Windows 7 is fine - I use it both in a home as well as a corporate environment. (Also a big linux guy - typing this on Fedora Core 14 which is actually dual boot with W7).

Windows 7 beats Windows XP on any number of measures. It’s later, greater, has better support from MS, will be the development target for HW and SW manufacturers, has a better security model, and has integrated things like search more tightly into the OS. The Aero view that uses the graphics hardware to improve the user display is a nice feature, IMHO.

Aside from MS eventually dropping support for XP (I don’t know when but some day) also realize that the Hardware platforms are evolving and sooner or later, XP is going to be as relevant as Windows 95, Windows 98 etc. etc.

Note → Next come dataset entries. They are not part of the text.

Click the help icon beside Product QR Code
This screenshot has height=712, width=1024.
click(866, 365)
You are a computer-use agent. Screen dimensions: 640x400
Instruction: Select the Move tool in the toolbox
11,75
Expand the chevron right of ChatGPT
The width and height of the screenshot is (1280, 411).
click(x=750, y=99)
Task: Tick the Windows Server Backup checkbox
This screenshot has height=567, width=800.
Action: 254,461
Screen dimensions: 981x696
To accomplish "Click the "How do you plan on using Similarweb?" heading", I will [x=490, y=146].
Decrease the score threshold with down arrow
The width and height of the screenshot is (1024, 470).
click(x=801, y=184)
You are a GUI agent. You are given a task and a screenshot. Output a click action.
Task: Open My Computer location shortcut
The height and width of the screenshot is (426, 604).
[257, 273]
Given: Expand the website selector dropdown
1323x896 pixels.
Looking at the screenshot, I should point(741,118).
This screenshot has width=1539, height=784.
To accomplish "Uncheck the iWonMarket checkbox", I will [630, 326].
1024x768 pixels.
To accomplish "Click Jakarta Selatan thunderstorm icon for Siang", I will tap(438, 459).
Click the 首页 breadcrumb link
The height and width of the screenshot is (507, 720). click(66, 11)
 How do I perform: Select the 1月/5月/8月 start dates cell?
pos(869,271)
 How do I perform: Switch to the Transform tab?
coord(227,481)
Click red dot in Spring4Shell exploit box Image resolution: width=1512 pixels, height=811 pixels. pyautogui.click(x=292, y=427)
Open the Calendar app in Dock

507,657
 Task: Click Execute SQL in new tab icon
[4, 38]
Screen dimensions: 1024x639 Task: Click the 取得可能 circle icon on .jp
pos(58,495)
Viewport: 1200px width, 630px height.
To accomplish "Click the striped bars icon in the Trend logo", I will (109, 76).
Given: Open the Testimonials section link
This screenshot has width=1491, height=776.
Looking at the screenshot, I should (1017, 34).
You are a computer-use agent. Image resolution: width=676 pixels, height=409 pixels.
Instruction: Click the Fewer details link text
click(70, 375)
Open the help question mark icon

Sure you can probably get some of these older OS to run on current HW but it might be tough and why would you want to?

Eventually you have to keep up with the times in all things IT. That’s just the way it is. Else you’re swimming upstream. For example, Fedora only supports 2 releases and they’re on a 6 month release cycle. If you install a brand new OS on the day it’s released, 1 year later you’ll have to upgrade if you want ongoing support. Sure that’s Fedora, and not Windows, but the principle is the important thing. Nothing is supported forever because time marches on.

The other point is that there is an incredible amount of FUD spread around about Windows in particular. Sure, I’m not a huge fan, but having said that I use it every day to get real work done and it basically does what it says it does. Think of it as a Toyota Camry or something like that - not glamorous, not necessarily fast, but a lot of people use it and it gets you to work every day.

36 posted on 07/05/2011 4:52:52 AM PDT by 2 Kool 2 Be 4-Gotten (Welcome to the USA - where every day is Backwards Day!)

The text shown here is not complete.